Belirtilen hedef a :: Kayıtlarda "Where should I click to: Select the" ifadesini içeren satırdan başlayıp "Action: coord(1553,38)" ifadesini içeren satıra kadar giden satırları, iki uçtaki satırlar da dahil olmak üzere aynen aktar.

Bir zamanlar parası olanın tatil yeri olarak bilinen Bodrum, bu yaz sezonuna enteresan bir yalnızlıkla girdi. Plajlar boş değil ama eskisi kadar kalabalık da değil. Sokaklarda gezen yabancı turist sayısı bir elin parmaklarını geçmiyor. Ve daha da tuhafı sahillerde artık şezlongdan çok “selfie” çekilmeye çalışanlarla dolu.
Turizmin kalbi olan Bodrum, bu yaz ne yerli ne de yabancı misafirini gerçekten ağırlayabildi. Peki neden?
Ekonomi diyebilirsiniz… Doğru. Hayat pahalılığı artık tatilin önüne geçmiş durumda. Asgari ücretle çalışan biri bırakın Bodrum’u, yaşadığı şehirde dondurma yemeye korkar hale geldi. Fakat mesele sadece ekonomi değil. Bodrum’un kendine biçtiği rol ile gerçekler artık örtüşmüyor.

Kayıt alıntıları ::

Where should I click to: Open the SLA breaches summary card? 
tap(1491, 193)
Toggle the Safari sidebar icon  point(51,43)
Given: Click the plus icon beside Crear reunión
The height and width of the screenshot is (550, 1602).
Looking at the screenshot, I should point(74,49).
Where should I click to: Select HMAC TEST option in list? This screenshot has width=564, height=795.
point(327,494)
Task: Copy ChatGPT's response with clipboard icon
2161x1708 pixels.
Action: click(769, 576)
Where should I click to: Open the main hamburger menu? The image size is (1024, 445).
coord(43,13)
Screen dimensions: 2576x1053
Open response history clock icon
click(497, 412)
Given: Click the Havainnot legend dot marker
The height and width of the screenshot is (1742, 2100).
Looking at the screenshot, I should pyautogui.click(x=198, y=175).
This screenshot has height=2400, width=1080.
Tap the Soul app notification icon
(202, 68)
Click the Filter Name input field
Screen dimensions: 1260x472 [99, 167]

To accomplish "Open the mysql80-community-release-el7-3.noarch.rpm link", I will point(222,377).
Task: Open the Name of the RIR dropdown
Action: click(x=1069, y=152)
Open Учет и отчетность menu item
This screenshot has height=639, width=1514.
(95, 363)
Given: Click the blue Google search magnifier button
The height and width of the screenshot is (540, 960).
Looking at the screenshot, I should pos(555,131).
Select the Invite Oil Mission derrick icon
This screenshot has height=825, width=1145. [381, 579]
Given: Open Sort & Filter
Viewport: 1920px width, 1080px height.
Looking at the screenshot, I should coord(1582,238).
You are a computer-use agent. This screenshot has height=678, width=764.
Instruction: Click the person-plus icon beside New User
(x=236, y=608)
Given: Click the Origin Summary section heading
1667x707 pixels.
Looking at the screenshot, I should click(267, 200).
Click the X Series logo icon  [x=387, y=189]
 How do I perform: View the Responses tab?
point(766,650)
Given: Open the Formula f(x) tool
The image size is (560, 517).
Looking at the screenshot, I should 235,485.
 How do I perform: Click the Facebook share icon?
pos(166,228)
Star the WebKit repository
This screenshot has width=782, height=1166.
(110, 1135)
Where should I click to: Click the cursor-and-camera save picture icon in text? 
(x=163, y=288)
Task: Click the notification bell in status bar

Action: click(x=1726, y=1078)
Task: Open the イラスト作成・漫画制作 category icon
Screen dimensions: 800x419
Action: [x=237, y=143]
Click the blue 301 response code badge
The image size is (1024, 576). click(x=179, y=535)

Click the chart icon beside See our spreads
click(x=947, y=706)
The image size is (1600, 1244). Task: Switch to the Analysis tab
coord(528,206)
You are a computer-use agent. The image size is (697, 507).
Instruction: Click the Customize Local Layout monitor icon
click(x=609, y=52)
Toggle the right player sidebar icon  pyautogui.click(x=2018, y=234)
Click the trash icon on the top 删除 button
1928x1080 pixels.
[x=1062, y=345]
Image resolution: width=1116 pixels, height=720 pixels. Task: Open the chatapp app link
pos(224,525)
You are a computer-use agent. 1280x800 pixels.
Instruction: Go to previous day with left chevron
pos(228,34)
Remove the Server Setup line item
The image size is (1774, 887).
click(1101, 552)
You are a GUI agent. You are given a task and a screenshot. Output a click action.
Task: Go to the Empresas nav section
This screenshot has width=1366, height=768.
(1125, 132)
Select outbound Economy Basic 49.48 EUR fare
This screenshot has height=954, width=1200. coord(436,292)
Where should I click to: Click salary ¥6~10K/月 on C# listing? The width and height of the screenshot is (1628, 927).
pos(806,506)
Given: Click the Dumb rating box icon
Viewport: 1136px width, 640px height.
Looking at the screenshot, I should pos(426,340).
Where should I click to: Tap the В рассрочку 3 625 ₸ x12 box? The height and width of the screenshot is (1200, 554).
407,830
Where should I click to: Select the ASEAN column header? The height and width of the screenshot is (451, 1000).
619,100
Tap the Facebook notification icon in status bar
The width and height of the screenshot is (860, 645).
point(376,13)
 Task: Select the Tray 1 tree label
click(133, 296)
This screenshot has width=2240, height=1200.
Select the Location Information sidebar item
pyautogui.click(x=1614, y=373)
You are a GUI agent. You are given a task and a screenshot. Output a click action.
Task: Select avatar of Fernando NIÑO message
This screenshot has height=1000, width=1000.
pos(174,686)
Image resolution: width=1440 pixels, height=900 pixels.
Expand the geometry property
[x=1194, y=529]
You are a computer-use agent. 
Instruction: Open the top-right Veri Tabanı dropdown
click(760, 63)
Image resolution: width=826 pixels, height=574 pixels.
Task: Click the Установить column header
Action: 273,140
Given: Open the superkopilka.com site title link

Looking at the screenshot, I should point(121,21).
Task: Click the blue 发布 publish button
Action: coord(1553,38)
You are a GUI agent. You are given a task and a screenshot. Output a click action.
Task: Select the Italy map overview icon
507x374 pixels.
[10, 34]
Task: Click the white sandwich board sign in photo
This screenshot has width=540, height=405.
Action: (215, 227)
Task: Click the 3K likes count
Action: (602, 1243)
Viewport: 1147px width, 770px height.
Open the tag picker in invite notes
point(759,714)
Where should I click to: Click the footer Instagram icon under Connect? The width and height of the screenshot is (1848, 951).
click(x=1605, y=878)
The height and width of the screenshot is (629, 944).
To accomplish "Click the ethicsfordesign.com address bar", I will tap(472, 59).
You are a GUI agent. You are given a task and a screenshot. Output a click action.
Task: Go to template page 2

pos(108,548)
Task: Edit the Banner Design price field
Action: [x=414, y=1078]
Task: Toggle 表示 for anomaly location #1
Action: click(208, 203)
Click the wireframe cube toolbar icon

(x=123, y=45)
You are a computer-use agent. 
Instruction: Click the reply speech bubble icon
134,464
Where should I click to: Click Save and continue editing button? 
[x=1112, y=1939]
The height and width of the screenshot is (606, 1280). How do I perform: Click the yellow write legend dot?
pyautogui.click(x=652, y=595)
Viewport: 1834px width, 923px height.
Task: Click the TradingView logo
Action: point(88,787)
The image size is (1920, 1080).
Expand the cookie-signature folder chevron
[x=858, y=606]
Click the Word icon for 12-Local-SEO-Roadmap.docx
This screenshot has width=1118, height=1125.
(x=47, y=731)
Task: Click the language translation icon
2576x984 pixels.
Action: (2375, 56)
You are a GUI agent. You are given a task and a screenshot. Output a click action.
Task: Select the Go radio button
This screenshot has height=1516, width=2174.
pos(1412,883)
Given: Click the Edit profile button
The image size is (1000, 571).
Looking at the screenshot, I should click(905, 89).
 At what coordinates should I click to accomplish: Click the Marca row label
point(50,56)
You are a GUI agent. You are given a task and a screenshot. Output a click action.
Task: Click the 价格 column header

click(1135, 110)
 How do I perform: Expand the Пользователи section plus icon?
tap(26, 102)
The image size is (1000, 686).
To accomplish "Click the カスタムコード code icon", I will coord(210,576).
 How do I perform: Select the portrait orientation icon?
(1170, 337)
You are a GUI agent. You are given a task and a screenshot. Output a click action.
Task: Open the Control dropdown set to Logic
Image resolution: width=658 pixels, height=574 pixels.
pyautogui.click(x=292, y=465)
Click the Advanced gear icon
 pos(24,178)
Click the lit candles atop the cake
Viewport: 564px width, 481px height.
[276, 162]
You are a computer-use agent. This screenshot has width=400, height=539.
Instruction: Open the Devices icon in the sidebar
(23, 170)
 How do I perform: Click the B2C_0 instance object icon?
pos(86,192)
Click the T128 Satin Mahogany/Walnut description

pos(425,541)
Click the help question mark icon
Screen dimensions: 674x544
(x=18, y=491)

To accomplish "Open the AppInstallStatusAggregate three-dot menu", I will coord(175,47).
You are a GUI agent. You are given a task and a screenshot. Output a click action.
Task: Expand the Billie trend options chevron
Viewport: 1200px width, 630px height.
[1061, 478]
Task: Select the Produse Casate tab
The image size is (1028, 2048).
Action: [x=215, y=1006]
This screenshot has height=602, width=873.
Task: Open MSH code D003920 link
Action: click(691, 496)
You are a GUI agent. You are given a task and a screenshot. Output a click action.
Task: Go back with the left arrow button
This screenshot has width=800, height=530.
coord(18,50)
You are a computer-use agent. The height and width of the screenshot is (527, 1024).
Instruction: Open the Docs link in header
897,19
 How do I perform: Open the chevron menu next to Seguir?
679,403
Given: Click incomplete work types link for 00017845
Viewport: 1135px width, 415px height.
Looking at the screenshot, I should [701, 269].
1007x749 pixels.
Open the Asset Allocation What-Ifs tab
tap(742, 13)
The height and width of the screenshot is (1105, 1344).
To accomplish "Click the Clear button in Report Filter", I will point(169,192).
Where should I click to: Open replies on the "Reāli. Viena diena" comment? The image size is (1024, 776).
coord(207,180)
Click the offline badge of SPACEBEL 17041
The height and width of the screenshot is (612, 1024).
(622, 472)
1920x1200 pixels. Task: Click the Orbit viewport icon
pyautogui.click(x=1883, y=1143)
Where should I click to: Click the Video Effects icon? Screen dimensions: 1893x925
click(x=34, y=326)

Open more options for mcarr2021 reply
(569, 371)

Belirtilen hedef b ::
Bodrum yazısına göre şu soruları cevapla:
(i) Sokaklarda gezen yabancı turistlerin sayısı hakkında ne söyleniyor?
(ii) Asgari ücretle çalışan biri hangi duruma gelmiş?
(iii) Sahiller artık neyle dolu?

Cevap a ::
Where should I click to: Select the ASEAN column header? The height and width of the screenshot is (451, 1000).
619,100
Tap the Facebook notification icon in status bar
The width and height of the screenshot is (860, 645).
point(376,13)
 Task: Select the Tray 1 tree label
click(133, 296)
This screenshot has width=2240, height=1200.
Select the Location Information sidebar item
pyautogui.click(x=1614, y=373)
You are a GUI agent. You are given a task and a screenshot. Output a click action.
Task: Select avatar of Fernando NIÑO message
This screenshot has height=1000, width=1000.
pos(174,686)
Image resolution: width=1440 pixels, height=900 pixels.
Expand the geometry property
[x=1194, y=529]
You are a computer-use agent. 
Instruction: Open the top-right Veri Tabanı dropdown
click(760, 63)
Image resolution: width=826 pixels, height=574 pixels.
Task: Click the Установить column header
Action: 273,140
Given: Open the superkopilka.com site title link

Looking at the screenshot, I should point(121,21).
Task: Click the blue 发布 publish button
Action: coord(1553,38)

Cevap b ::
(i) Sayıları bir elin parmaklarını geçmiyor.
(ii) Yaşadığı şehirde dondurma yemeye korkar hale gelmiş.
(iii) Şezlongdan çok "selfie" çekilmeye çalışanlarla dolu.